__Task details__
Could you rewrite the rows between the lines holding "800x600 pixels. At" and "Action: click(x=754, y=684)", inclusive, replacing "globe" with "earth" and leaving everything else unchanged?

__Information provided__
━━━━━━
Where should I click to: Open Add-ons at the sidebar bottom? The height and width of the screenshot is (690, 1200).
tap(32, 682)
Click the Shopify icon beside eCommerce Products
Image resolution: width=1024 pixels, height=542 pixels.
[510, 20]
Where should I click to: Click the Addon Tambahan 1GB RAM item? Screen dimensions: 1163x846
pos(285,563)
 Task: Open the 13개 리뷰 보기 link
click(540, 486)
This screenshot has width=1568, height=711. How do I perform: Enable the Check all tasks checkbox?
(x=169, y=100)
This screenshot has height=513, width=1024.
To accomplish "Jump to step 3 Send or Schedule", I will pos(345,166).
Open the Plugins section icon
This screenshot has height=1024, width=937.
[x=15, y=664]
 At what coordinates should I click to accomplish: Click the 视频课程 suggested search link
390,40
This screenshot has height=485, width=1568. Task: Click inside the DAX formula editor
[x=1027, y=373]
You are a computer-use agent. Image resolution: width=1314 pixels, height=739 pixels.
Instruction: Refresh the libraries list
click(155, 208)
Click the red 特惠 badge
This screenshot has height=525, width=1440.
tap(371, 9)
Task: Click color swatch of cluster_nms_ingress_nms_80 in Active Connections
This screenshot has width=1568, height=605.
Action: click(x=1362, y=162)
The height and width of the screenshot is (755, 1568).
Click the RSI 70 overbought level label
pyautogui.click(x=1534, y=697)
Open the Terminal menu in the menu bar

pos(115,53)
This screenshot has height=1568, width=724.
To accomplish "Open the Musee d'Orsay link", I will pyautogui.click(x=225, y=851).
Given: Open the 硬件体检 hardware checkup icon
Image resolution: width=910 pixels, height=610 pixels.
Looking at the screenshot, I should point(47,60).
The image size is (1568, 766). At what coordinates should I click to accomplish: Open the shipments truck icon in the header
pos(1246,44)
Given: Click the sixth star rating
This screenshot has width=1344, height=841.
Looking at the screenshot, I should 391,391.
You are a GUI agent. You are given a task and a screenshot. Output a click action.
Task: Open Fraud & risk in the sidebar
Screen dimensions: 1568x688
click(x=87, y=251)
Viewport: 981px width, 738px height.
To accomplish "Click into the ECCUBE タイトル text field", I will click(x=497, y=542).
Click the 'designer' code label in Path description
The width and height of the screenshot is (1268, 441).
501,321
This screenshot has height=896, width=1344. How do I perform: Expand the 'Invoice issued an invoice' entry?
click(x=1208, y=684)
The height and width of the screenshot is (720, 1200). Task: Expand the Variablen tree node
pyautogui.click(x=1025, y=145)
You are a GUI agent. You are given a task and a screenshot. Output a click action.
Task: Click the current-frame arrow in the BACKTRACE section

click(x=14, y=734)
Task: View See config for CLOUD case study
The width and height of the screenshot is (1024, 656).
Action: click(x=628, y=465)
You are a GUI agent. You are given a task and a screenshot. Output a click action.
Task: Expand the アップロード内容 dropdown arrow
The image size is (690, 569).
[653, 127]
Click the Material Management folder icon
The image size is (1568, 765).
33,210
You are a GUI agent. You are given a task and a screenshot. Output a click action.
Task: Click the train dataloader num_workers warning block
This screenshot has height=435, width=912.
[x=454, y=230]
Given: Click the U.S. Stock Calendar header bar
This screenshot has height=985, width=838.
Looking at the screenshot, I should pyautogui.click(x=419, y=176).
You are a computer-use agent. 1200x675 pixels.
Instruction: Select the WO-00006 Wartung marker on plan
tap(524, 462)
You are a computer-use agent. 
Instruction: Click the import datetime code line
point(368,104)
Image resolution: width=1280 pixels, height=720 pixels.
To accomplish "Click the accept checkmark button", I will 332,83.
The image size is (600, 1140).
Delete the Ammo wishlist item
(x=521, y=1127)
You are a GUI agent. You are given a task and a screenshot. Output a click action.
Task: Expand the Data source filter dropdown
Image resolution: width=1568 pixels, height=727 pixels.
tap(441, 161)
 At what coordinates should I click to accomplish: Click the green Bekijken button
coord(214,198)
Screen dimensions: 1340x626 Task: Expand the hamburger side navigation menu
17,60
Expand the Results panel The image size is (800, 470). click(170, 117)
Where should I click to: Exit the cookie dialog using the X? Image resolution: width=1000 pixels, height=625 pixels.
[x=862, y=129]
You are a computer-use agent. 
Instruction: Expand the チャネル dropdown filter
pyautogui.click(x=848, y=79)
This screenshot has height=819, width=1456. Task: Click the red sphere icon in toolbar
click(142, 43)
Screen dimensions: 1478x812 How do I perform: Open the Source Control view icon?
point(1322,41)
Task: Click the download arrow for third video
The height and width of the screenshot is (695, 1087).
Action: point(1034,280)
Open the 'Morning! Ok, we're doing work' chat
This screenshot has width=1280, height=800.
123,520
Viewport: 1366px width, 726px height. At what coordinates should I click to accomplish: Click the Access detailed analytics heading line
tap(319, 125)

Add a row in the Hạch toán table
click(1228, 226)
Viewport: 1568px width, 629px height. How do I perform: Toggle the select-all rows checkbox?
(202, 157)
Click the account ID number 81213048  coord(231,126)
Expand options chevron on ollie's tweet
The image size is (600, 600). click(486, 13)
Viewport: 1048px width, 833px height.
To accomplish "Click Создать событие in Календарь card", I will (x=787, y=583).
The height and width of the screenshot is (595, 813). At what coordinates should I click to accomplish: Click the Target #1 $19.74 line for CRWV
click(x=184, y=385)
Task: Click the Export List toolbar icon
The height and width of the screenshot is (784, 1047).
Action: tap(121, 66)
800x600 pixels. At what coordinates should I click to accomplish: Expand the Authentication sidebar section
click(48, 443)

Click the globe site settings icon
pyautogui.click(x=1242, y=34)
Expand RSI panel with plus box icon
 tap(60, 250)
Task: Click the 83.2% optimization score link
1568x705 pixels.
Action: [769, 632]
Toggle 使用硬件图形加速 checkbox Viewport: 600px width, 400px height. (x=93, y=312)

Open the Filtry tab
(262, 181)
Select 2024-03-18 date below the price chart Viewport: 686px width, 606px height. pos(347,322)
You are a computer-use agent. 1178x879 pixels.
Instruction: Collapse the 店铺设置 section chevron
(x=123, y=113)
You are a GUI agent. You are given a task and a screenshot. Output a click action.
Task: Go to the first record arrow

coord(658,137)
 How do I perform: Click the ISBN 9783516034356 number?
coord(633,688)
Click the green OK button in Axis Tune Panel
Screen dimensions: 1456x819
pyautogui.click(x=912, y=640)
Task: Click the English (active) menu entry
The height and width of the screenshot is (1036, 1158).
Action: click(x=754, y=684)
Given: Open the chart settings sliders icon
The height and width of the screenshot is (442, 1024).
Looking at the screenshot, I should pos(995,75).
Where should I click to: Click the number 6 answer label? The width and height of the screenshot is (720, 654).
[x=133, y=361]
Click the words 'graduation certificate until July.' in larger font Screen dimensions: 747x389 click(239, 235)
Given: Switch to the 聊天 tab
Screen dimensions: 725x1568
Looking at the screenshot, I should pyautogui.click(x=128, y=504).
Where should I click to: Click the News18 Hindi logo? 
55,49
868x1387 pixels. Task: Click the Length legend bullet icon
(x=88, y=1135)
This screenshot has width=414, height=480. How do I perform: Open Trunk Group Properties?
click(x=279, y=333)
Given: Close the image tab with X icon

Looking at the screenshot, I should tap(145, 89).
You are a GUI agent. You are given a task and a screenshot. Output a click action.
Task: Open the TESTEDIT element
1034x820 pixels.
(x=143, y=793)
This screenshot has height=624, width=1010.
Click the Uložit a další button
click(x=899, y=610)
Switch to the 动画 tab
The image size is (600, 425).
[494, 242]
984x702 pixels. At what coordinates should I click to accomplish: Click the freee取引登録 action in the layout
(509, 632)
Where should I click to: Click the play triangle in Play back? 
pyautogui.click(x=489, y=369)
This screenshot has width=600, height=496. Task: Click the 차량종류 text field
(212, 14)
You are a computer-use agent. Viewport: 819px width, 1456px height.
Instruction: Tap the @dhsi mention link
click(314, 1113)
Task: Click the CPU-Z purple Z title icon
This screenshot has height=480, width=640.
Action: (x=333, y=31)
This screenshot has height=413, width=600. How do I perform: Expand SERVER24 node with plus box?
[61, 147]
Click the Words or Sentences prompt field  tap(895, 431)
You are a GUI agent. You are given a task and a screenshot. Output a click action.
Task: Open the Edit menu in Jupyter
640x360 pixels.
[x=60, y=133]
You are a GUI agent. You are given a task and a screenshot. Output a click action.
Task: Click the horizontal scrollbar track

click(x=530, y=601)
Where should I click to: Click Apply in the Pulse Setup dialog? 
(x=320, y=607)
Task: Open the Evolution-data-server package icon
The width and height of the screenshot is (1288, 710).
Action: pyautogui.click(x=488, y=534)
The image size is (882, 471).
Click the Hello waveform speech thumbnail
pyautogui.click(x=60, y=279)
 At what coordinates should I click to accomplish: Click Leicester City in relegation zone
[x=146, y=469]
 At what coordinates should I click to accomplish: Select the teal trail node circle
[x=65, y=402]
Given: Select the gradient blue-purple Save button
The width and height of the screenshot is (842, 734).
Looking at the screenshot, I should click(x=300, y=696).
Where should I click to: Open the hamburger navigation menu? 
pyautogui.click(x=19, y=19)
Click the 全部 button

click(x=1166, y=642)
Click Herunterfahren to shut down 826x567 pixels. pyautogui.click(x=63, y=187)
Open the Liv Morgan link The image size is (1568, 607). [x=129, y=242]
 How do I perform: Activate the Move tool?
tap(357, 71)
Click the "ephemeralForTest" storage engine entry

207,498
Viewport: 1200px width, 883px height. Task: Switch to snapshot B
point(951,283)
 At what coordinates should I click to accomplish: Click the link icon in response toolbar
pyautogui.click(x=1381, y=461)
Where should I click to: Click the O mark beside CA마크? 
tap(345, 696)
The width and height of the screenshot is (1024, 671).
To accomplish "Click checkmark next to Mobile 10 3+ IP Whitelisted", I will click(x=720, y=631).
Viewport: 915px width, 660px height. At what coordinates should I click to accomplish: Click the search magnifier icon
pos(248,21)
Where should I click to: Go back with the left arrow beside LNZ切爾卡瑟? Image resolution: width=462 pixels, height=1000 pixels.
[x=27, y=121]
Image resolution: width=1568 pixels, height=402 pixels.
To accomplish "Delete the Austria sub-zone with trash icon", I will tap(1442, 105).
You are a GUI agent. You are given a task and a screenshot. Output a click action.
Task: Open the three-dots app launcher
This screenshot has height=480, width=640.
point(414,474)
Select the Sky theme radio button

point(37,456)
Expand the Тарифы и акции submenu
━━━━━━
__Answer to this task__
800x600 pixels. At what coordinates should I click to accomplish: Expand the Authentication sidebar section
click(48, 443)

Click the earth site settings icon
pyautogui.click(x=1242, y=34)
Expand RSI panel with plus box icon
 tap(60, 250)
Task: Click the 83.2% optimization score link
1568x705 pixels.
Action: [769, 632]
Toggle 使用硬件图形加速 checkbox Viewport: 600px width, 400px height. (x=93, y=312)

Open the Filtry tab
(262, 181)
Select 2024-03-18 date below the price chart Viewport: 686px width, 606px height. pos(347,322)
You are a computer-use agent. 1178x879 pixels.
Instruction: Collapse the 店铺设置 section chevron
(x=123, y=113)
You are a GUI agent. You are given a task and a screenshot. Output a click action.
Task: Go to the first record arrow

coord(658,137)
 How do I perform: Click the ISBN 9783516034356 number?
coord(633,688)
Click the green OK button in Axis Tune Panel
Screen dimensions: 1456x819
pyautogui.click(x=912, y=640)
Task: Click the English (active) menu entry
The height and width of the screenshot is (1036, 1158).
Action: click(x=754, y=684)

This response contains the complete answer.